Would you return, word for word, the lines of the data below from the line with "Where should I" through the line with "Open the blue", and no others?

* ENTRIES SHOWN *
..........

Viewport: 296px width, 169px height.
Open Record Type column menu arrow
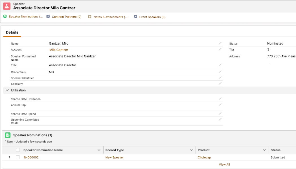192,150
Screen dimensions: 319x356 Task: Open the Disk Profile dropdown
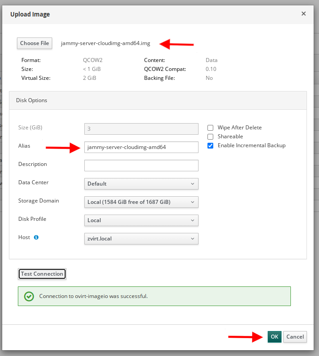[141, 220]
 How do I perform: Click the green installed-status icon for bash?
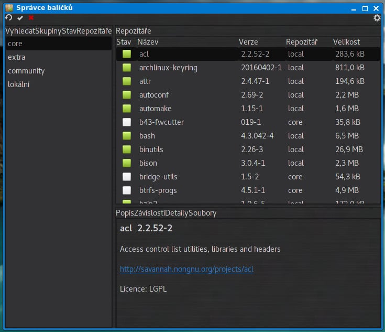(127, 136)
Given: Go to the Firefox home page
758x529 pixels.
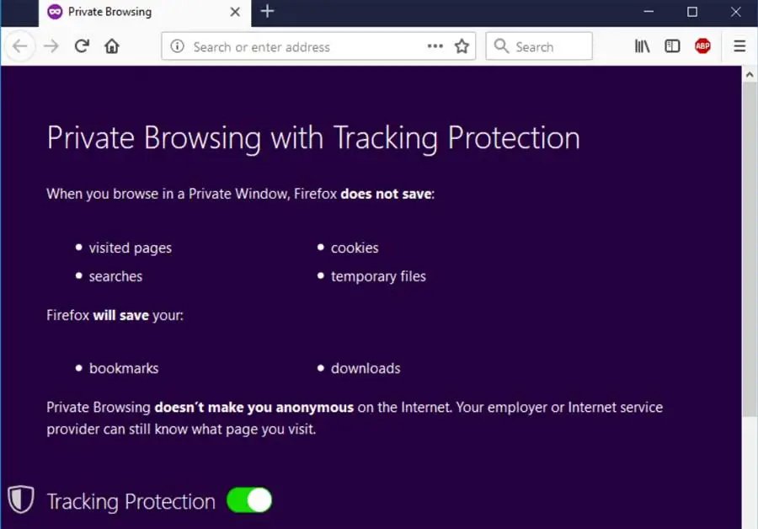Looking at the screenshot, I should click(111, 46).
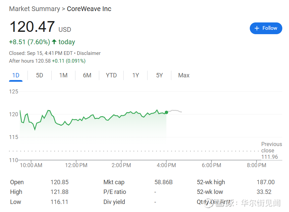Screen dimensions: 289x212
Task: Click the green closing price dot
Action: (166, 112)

..........

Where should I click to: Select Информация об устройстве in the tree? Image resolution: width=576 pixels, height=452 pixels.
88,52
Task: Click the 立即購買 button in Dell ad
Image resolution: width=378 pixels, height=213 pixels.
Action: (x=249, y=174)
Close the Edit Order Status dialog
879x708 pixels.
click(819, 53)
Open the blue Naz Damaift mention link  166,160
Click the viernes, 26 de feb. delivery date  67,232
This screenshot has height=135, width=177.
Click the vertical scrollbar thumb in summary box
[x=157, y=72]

..........

* OUTPUT *
Where should I click to: Select Информация об устройстве in the tree? Image resolution: width=576 pixels, height=452 pixels.
88,52
Task: Click the 立即購買 button in Dell ad
Image resolution: width=378 pixels, height=213 pixels.
Action: (x=249, y=174)
Close the Edit Order Status dialog
879x708 pixels.
click(819, 53)
Open the blue Naz Damaift mention link  166,160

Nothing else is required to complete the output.